YOUR TASK =
Would you restate every entry that follows, word for word, and leave out the pictures?

------ RECORDS SHOWN ------

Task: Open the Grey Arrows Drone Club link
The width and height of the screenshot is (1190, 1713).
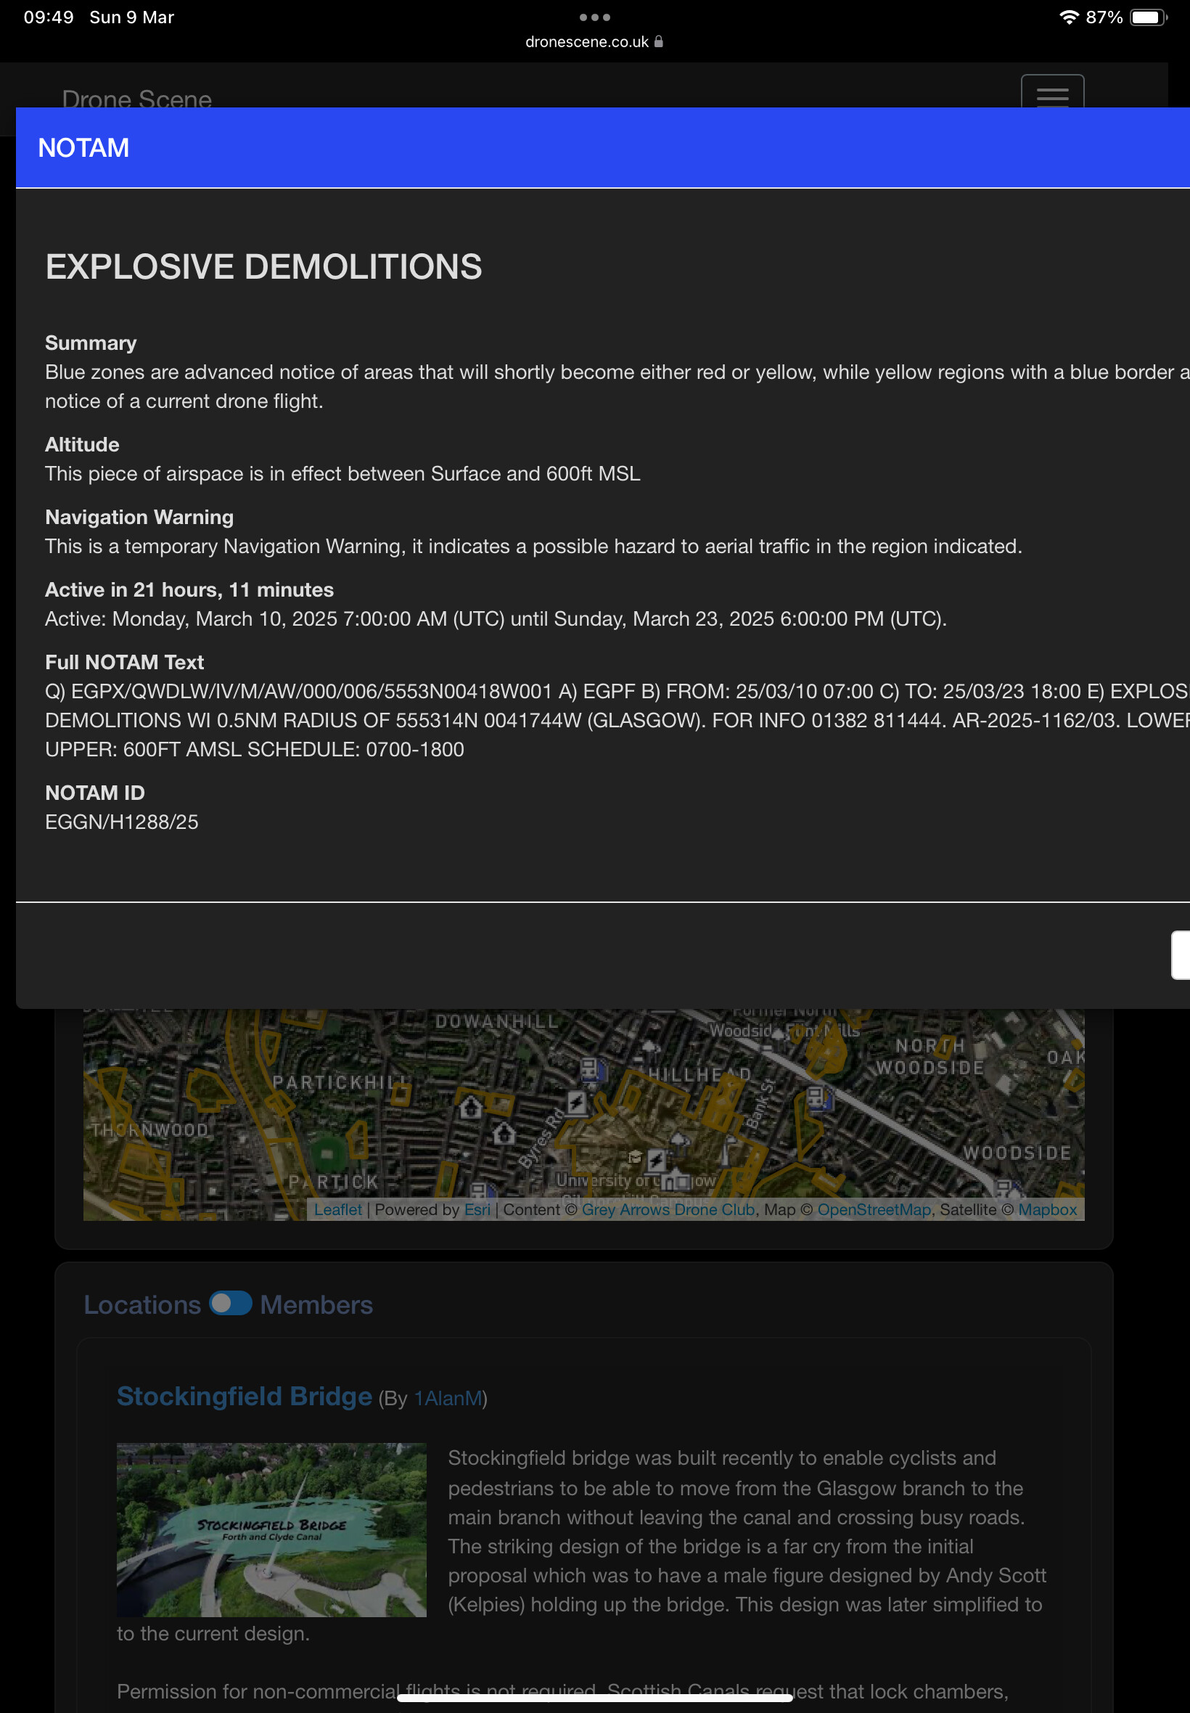Action: pyautogui.click(x=668, y=1210)
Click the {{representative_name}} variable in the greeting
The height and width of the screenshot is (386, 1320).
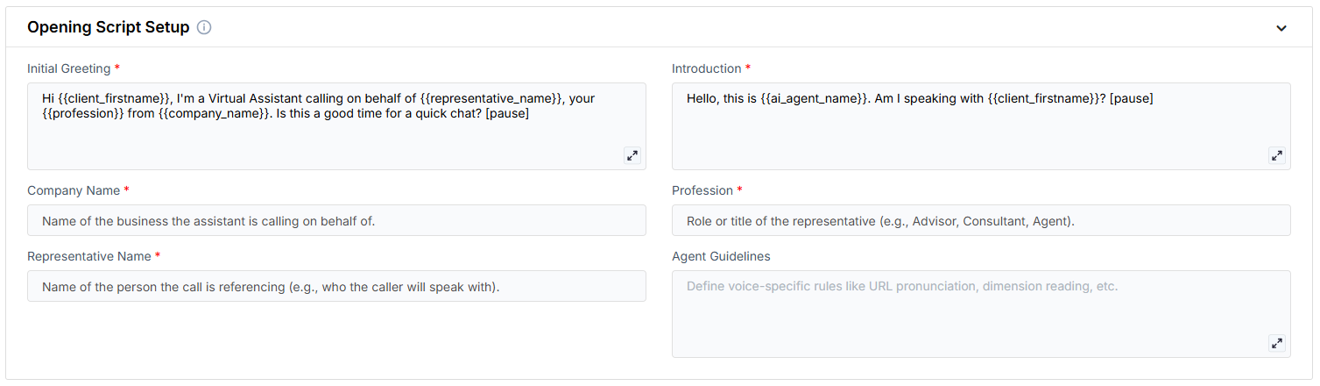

------

EXERCISE OUTPUT =
Task: Open the Grey Arrows Drone Club link
The width and height of the screenshot is (1190, 1713).
Action: pyautogui.click(x=668, y=1210)
Click the {{representative_name}} variable in the greeting
The height and width of the screenshot is (386, 1320).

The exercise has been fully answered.